Tapi Rosberg tetap bersyukur. Selain juara, balapan tidak diwarnai insiden berarti yang harus memaksa mobil keamanan (safety car) memimpin lomba.

Rosberg juga mendominasi balapan sejak strat hingga finis, termasuk mencatat pole position ke-25 sepanjang kariernya. Bahkan Rosberg mencatat waktu tercepat.

Laman resmi F1 menyebutnya gaya Grand Slam dan ini yang kedua pada musim 2016. Grand Slam pertama dibuatnya saat menjuarai GP Rusia di Sochi pada Mei lalu.

Di Baku, dua pebalap lain yang menempati podium adalah Vettel (posisi kedua) dan pebalap Force India Sergio Perez. Podium Vettel merupakan buah keputusan jenius untuk berhenti satu kali (one pit stop strategy).

Keputusan itu dipuji Daily Mail. Pebalap Ferrari ini disebut calon ahli strategi balapan F1 masa depan karena menolak permintaan tim untuk masuk pit.

Dalam percakapan radio, Vettel mengatakan kecepatan mobilnya masih bagus sehingga dia merasa tak perlu masuk pit seperti diminta tim. Ferrari pun menuruti kemauan juara dunia empat kali itu dan meraih hasilnya.

Gelar Rosberg membuat jaraknya dengan Hamilton, sang juara bertahan, makin lebar. Dia kini unggul 36 poin dari Hamilton di dua besar klasemen sementara pebalap.

Sang pebalap Inggris itu hanya mampu finis di urutan lima menyusul gangguan komputer pada mobilnya. Uniknya, pebalap asal Inggris ini memperbaikinya sendiri karena timnya dilarang memberi tahu lewat radio sesuai peraturan terbaru.

Masalah juga diderita pebalap Indonesia, Rio Haryanto. Mencapai posisi start terbaik dalam karier F1-nya, 17, Rio harus menyelesaikan lomba di posisi 18.

Masalah dialami Rio sesaat setelah start ketika salah satu mobil tim Haas menyenggol mobilnya dan mengakibatkan sayap depannya harus diganti. Pebalap berusia 23 ini pun harus masuk pit pada akhir putaran pertama.

Tim Rio, Manor Racing, menyebut balapan mereka di Baku tidak disertai dewi fortuna. Maklum, Pascal Wehrlein --rekan setim Rio-- gagal finis karena masalah rem sebelum 10 putaran terakhir.

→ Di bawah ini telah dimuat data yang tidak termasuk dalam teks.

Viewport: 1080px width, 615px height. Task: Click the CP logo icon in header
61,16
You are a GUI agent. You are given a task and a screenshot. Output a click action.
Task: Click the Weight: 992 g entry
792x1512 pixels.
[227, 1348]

"Balapan Rio terpaksa harus ganti sayap depan dan makan waktu. Ini bukan hari kami, namun kami tidak mau kecewa terlalu lama dan tak sabar menyambut balapan di Red Bull Ring Austria dua pekan lagi," ujar Race Director Manor, Dave Ryan, dalam pernyataan resmi tim.